In Mexico, my friend Vic and I went skin diving, as we have since adolescence. The Pacific waters were warm and inviting and we saw the familiar sights of reefs and colorful tropical fish along with an unexpected gift from the sea. This “gift” was a blowfish, all puffed-up to about twelve inches in diameter. This dear creature tolerated our gently holding and inspecting him, before we let it go on it slow and wobbly way.

One painful memory will not go away. Now by my computer is a small and darling brightly colored ceramic tropical bird. It is a child’s whistle. While waiting, after a tour to board our ship in Nicaragua, many children were on the dock selling these little tickets in the hot sun. One little unhappy looking sales girl caught my eye and she reminded my of my own little granddaughter. She was perhaps seven years old and brightly attired in native colors and dress. I assumed that her parents had sent her to work on the docks. I felt sad for her and wondered about the future that she would have.
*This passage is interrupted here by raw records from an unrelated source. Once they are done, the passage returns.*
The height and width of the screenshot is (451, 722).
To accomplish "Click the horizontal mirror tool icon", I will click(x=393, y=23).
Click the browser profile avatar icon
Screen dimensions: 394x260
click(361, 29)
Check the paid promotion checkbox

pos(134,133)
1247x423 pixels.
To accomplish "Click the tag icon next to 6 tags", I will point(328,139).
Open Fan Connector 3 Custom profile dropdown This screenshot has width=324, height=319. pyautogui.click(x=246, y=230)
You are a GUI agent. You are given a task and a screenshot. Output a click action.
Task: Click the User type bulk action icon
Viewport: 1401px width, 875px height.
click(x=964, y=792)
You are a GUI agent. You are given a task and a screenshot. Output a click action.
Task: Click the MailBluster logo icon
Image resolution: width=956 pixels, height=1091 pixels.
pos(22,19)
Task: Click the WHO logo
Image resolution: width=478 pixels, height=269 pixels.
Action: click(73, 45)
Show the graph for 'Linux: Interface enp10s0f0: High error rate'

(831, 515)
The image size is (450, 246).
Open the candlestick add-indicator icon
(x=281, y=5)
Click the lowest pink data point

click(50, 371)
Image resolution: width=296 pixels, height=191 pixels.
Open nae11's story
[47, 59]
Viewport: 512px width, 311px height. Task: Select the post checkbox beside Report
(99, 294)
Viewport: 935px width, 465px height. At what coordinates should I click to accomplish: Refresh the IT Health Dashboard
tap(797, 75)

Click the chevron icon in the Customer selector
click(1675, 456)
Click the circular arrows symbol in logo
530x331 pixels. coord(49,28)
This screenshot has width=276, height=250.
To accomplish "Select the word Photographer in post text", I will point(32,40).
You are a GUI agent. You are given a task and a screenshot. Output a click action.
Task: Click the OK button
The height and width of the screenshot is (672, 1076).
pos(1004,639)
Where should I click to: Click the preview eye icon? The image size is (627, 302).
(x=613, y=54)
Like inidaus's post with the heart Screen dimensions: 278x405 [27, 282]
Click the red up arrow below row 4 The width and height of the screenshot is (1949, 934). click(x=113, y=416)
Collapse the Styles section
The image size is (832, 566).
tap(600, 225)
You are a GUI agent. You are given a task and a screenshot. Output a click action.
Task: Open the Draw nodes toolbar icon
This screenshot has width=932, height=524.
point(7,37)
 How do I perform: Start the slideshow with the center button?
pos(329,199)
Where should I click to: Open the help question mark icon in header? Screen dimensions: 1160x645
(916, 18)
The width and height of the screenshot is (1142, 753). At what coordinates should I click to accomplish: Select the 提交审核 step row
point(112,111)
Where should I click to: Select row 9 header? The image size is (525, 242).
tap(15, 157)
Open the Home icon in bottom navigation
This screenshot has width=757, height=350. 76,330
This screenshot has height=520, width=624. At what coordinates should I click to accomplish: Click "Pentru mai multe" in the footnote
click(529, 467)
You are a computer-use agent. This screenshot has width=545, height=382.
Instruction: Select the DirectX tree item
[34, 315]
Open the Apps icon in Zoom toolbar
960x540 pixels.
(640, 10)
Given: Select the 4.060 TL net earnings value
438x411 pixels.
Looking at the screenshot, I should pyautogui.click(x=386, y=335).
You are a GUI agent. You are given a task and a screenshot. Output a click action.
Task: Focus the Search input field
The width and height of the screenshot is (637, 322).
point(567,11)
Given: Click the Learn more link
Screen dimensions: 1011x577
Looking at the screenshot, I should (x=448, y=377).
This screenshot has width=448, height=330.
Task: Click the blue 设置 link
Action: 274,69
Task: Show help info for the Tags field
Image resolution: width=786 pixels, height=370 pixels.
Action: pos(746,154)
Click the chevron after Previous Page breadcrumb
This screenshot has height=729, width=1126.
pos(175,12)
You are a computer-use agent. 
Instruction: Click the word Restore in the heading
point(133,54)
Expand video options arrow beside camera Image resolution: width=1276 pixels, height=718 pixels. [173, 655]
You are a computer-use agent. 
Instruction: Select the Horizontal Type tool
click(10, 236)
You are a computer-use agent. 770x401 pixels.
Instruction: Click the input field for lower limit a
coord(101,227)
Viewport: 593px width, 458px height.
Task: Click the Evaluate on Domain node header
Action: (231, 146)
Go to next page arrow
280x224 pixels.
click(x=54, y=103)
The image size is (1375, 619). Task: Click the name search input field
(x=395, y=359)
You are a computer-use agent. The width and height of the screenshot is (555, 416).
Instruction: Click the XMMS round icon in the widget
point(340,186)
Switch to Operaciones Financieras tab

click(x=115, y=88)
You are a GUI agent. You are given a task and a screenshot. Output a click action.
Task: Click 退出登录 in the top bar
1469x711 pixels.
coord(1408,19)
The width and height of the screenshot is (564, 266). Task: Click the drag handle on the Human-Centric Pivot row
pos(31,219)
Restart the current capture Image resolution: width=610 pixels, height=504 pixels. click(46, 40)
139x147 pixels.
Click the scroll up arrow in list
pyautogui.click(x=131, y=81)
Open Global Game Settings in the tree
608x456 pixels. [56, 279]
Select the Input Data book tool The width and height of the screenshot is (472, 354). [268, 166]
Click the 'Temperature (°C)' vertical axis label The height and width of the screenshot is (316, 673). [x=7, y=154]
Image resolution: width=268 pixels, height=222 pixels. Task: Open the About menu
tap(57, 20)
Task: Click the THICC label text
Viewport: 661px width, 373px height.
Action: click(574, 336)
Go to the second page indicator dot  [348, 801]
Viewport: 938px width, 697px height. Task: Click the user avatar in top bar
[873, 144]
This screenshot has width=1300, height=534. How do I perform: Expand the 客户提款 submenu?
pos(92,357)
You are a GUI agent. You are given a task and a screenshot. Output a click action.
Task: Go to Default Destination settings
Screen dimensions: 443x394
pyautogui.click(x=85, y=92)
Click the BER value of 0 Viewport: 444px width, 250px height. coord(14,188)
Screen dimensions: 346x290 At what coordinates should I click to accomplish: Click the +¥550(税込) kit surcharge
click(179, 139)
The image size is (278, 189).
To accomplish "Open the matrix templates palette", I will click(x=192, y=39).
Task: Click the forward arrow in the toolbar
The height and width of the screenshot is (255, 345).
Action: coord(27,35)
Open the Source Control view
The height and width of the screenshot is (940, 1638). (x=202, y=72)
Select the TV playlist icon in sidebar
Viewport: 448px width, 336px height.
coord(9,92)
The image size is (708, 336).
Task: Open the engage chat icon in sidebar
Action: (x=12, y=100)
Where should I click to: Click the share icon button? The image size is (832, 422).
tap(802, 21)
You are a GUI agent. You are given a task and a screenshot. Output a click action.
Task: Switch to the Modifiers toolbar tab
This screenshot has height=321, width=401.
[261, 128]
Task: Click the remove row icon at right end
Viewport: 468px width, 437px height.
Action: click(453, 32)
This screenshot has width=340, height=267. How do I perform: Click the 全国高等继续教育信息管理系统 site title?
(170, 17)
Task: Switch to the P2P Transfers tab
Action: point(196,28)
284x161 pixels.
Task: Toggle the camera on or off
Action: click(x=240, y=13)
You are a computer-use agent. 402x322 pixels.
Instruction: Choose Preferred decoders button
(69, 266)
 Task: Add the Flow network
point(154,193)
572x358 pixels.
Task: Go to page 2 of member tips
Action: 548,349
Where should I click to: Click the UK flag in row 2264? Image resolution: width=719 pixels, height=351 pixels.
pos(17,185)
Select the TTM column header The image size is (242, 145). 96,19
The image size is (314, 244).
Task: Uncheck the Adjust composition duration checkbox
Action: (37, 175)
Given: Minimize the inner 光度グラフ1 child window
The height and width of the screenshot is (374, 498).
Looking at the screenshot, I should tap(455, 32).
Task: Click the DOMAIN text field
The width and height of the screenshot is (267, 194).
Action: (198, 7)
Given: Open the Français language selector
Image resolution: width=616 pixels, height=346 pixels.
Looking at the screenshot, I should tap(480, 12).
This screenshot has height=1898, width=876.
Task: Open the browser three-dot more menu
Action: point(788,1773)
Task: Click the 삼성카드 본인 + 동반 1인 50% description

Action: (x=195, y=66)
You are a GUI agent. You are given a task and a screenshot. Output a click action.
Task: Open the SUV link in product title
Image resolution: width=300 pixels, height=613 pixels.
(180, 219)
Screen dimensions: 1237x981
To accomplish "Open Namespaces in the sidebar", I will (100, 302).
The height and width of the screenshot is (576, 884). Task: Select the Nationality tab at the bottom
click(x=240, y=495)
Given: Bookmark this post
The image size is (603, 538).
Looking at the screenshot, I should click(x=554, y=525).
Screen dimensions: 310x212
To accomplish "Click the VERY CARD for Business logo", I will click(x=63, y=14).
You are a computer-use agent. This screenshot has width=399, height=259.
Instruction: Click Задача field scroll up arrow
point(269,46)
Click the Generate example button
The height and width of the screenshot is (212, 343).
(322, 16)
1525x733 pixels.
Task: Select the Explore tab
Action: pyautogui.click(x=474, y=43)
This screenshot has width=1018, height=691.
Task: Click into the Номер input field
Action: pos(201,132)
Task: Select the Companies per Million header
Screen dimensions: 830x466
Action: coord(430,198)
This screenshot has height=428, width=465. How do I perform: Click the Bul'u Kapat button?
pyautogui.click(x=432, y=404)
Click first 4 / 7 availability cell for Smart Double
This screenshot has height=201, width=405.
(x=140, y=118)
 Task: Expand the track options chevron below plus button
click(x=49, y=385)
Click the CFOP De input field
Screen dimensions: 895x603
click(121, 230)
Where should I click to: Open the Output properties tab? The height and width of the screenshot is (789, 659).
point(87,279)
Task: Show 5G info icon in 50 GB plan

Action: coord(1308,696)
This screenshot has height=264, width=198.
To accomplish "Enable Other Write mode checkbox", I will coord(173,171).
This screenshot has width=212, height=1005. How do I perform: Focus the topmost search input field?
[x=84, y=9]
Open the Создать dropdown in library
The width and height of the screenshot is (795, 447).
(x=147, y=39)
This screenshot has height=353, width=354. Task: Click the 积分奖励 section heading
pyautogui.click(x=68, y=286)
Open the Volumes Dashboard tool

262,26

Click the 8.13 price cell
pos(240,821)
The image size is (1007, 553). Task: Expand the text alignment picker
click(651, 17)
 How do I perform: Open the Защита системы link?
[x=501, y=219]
On impulse, I gave her a five dollar bill for one of her little 50 cent whistles and she looked stunned as I smiled, thanked her and walked away. Within a second a boy of about ten years was bumping into me and desperately asking for money…”Please sir, for me, for me”! Stunned, I saw other sales children watching. I said “No, I’m sorry” and I walked away. As I walked, a sickening feeling grew in my stomach. Both the boy, and now I, had been traumatized by my gift to the little girl.

I am still troubled by my not giving some money to this boy, but then there would have been another child begging and still more…but this excuse does not make the thought of my saying “ No” to this boy any easier on me.

I will never forget the sound of the boys voice, “Please sir, for me, for me!”, and I will always feel sad for him and all of the other children.

It felt so good to return to my home in America. Yes, we are in trouble here, and things are far from perfect. But it is still a most wonderful place on earth to live, raise our families and grow old. We must fight the destructive forces of our undoing to keep it that way.

Finally, I love ships and the sea. I hope I never have to fly anywhere ever again.